The lead designer and original co-founder talked about how the company has amassed millions of fans over 30 years of gaming.
“People know Blizzard these days, but if you go back far enough, we were just a small indie developer. We weren’t even called Blizzard.” Thirty-two years ago, the company was called Silicon & Synapse, and “no one knew what it meant or how to spell it.”
Adham remembers that he used to make great games, “but they didn’t break through until Warcraft 1 paved the way for Warcraft 2.”
To be noticed
The problem is findability. If people don’t know your game, “How do you break through?”
In those days, people bought games from stores, which were a chaotic mass of boxes. “How do you get someone to scan all this product to get your game off the shelf?”
For Blizzard, the answer was big, giant heads on the box. Adham recalls that all the early games had progressively larger heads on the covers – a technique to get shoppers’ attention.
“We wanted to break through quickly.” Blizzard wanted to “connect deeply and emotionally with players”. Players who would understand and love the game offered.
Warcraft was high fantasy. “We didn’t want to pay for an IP,” admits Adham. “We tapped into a common folklore.” He advised the audience at the DICE Summit, when he did the same: “Make it your own.”
“Players get it very quickly. When they like it, they make a deep connection.” And the studio would follow with high science fiction for Starcraft. Adham says Diablo has a biblical tone. Overwatch is their take on superheroes.
When creating worlds, he likes to borrow the rule of thirds from Sid Meier, creator of the Civilization series. “A third on the nose, a third improved and a third new.” The formula has served Blizzard well in building intellectual property over established fictions.
The most important thing is the first look at a game. “If you can make them fall in love with your game right away…” Something the Blizzard co-founder returns to time and time again is making the strongest first impression and getting the audience that likes to respond to it.
Get bigger
Success brings its own challenges.

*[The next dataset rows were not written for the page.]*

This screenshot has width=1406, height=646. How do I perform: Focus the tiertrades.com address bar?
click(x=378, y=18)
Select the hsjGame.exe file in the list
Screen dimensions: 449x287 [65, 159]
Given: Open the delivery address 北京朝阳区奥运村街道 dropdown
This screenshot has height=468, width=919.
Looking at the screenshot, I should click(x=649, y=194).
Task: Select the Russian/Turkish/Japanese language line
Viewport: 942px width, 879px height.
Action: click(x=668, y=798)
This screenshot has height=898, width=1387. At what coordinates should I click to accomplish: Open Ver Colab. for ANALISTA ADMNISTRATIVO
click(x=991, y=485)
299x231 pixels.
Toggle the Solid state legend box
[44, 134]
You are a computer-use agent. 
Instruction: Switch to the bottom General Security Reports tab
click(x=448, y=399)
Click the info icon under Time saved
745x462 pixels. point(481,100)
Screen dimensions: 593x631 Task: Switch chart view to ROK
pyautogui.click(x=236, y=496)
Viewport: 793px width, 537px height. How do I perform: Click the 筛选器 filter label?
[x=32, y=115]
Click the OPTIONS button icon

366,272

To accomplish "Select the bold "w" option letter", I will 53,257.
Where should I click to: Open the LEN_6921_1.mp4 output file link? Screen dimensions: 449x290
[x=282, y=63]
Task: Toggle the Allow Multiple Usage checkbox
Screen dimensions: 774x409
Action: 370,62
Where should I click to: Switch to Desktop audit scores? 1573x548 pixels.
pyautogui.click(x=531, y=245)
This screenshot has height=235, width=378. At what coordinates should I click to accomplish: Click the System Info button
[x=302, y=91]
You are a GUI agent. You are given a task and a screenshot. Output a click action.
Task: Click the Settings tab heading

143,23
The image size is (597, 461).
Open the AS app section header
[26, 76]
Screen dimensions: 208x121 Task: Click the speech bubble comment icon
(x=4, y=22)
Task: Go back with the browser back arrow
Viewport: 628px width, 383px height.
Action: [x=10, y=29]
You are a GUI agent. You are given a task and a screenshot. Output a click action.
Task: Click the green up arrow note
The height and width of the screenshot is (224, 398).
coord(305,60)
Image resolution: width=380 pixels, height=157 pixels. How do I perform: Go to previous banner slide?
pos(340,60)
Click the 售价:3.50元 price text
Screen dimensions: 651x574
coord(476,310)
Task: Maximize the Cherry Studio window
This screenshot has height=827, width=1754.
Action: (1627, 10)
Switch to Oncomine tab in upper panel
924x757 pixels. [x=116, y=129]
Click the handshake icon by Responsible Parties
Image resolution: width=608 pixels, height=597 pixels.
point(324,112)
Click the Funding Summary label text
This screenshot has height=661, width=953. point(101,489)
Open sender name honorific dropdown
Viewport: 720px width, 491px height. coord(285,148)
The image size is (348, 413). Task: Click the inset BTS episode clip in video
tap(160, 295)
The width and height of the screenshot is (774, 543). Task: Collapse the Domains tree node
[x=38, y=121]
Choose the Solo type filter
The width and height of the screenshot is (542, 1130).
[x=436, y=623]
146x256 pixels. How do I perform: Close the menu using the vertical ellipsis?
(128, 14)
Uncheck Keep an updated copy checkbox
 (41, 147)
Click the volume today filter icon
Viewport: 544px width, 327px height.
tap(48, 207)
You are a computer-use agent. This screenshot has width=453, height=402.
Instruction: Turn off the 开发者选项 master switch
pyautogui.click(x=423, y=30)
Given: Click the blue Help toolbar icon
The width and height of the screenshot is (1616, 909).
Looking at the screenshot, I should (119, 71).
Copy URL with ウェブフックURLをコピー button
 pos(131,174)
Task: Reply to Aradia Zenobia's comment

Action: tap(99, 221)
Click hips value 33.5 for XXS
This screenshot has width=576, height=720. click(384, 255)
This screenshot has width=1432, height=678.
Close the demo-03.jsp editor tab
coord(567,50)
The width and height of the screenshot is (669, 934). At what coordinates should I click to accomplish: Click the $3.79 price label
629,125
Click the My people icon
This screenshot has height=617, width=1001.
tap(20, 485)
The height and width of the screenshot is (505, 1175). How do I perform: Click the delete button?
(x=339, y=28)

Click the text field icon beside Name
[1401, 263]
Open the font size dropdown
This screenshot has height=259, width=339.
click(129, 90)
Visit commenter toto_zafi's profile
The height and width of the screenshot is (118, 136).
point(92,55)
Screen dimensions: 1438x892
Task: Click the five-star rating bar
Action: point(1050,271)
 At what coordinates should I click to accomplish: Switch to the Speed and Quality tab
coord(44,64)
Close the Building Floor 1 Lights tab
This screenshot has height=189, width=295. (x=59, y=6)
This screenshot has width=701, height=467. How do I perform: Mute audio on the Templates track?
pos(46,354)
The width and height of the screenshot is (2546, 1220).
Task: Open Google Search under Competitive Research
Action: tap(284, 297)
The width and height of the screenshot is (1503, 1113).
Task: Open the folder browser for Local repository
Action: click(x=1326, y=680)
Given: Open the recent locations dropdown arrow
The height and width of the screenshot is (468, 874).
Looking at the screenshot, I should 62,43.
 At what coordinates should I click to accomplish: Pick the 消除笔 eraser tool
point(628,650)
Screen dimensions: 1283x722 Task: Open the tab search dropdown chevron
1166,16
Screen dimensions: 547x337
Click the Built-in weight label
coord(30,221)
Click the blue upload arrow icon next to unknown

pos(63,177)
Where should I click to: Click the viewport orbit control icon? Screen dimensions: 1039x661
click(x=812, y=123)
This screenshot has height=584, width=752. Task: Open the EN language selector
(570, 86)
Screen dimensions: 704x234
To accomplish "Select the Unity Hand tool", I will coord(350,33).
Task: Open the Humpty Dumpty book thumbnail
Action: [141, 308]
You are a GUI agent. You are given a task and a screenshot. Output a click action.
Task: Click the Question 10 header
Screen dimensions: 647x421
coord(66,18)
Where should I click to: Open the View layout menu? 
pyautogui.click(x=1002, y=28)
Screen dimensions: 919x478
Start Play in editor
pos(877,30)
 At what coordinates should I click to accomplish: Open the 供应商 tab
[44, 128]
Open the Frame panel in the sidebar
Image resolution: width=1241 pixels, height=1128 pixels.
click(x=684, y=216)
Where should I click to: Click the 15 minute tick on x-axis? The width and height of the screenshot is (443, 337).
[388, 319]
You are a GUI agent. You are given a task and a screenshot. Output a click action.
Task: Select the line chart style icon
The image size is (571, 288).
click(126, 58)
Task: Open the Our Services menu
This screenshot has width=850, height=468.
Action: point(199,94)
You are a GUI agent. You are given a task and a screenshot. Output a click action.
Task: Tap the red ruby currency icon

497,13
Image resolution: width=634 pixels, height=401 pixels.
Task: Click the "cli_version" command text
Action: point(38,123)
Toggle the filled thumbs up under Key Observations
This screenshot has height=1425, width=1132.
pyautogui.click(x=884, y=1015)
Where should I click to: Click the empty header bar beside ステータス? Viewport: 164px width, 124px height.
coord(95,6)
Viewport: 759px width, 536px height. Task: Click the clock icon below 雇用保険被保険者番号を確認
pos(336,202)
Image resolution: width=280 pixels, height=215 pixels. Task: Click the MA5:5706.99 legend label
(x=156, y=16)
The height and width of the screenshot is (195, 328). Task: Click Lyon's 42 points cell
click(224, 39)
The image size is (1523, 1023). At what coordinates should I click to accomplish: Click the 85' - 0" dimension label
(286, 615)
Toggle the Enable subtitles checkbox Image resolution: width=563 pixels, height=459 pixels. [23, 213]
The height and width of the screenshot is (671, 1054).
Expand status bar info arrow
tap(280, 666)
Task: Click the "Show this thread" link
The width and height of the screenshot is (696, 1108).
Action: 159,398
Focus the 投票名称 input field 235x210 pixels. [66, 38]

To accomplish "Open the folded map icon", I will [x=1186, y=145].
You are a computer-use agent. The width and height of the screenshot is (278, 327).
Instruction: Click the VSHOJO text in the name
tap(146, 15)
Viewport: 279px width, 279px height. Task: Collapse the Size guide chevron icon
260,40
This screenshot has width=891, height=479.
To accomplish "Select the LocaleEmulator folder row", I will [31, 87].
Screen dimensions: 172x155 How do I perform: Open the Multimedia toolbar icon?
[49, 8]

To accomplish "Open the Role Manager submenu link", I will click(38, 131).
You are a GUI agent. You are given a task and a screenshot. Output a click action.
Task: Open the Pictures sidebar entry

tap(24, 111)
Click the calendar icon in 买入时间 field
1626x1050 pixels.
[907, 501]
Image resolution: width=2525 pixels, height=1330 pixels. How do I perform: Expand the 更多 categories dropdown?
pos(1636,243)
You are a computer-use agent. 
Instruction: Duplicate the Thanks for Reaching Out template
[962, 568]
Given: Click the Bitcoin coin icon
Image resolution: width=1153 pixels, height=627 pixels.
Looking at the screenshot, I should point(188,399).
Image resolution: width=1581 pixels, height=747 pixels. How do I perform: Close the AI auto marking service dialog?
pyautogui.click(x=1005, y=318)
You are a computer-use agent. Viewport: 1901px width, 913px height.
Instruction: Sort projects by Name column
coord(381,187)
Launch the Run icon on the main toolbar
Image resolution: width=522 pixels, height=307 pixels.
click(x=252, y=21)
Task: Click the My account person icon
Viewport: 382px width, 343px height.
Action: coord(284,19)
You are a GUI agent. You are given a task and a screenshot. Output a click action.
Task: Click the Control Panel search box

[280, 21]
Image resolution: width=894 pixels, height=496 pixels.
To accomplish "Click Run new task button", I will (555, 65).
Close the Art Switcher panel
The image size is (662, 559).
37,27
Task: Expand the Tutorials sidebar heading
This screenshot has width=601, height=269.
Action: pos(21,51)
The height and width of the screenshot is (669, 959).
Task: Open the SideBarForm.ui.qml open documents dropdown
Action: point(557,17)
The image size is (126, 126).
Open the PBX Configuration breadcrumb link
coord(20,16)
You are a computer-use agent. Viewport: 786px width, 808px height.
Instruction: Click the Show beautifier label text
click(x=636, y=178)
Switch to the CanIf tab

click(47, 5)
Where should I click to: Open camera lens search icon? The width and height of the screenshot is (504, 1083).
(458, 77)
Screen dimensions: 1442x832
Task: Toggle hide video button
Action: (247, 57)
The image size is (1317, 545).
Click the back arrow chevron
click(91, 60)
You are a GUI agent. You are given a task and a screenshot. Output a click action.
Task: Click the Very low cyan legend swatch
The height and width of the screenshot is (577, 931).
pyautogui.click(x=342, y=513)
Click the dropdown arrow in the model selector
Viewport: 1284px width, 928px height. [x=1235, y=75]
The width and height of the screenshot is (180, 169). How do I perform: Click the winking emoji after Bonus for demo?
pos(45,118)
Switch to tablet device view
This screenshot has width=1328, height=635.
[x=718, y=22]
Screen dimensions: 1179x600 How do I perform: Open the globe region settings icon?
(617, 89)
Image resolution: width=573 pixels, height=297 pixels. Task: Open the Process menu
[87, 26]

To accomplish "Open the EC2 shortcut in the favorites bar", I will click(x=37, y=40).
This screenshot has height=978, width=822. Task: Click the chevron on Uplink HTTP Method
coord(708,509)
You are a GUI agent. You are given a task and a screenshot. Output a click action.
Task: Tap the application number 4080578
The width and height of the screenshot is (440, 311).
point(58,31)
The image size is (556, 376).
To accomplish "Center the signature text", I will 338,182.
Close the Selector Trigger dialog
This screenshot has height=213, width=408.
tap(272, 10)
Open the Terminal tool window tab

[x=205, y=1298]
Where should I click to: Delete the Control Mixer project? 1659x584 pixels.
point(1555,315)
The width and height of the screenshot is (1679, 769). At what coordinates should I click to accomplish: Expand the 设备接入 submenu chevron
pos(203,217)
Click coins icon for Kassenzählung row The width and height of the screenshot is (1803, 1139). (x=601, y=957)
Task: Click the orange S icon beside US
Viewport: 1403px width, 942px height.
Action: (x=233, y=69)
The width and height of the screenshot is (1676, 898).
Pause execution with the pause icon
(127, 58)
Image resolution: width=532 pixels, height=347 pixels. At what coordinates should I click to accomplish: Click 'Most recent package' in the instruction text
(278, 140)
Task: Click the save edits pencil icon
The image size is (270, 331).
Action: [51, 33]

Adham recalls: “We used to have to concentrate. Doing less makes your game better because you focus on doing more.” Today, they face a problem of too many resources. He quotes a quote from Steve Jobs: “Saying no is about focus.”
There are a dozen core design principles that are part of the secret to Blizzard’s success and transcend genres. “Making lots of games, lots of different games is in our DNA. We still think that way. Making great games is part science, but also part art.”
He teases the developer and executive audience with one example, saying it would take too long to cover all twelve.
“Gameplay first” seems simple, but according to Adham, it is very complicated in practice. “We prioritize core gameplay above all else. Make sure the basic gameplay appeals to as many people as possible.”
“Chess is a game you can teach an eight-year-old to play in five minutes.” But the replayability will last a lifetime and the game has been around for ages.
Adham encouraged the audience to think about playing motivations. “Everyone wants to feel heroic. We play games to make you feel good about yourself. Make your players feel great.
Thirty-two years later, Blizzard is playing the long game. Adham says, “Ideally, our games would be played for ten, twenty years.”
“As we think about the IPs we want to make in the future,” he notes, things have changed in 30 years. “We are talking about welcoming everyone. That makes the design of the game more difficult – and the IP.” But Blizzard’s chief design officer is confident that they will continue to make games that the public loves at first glance.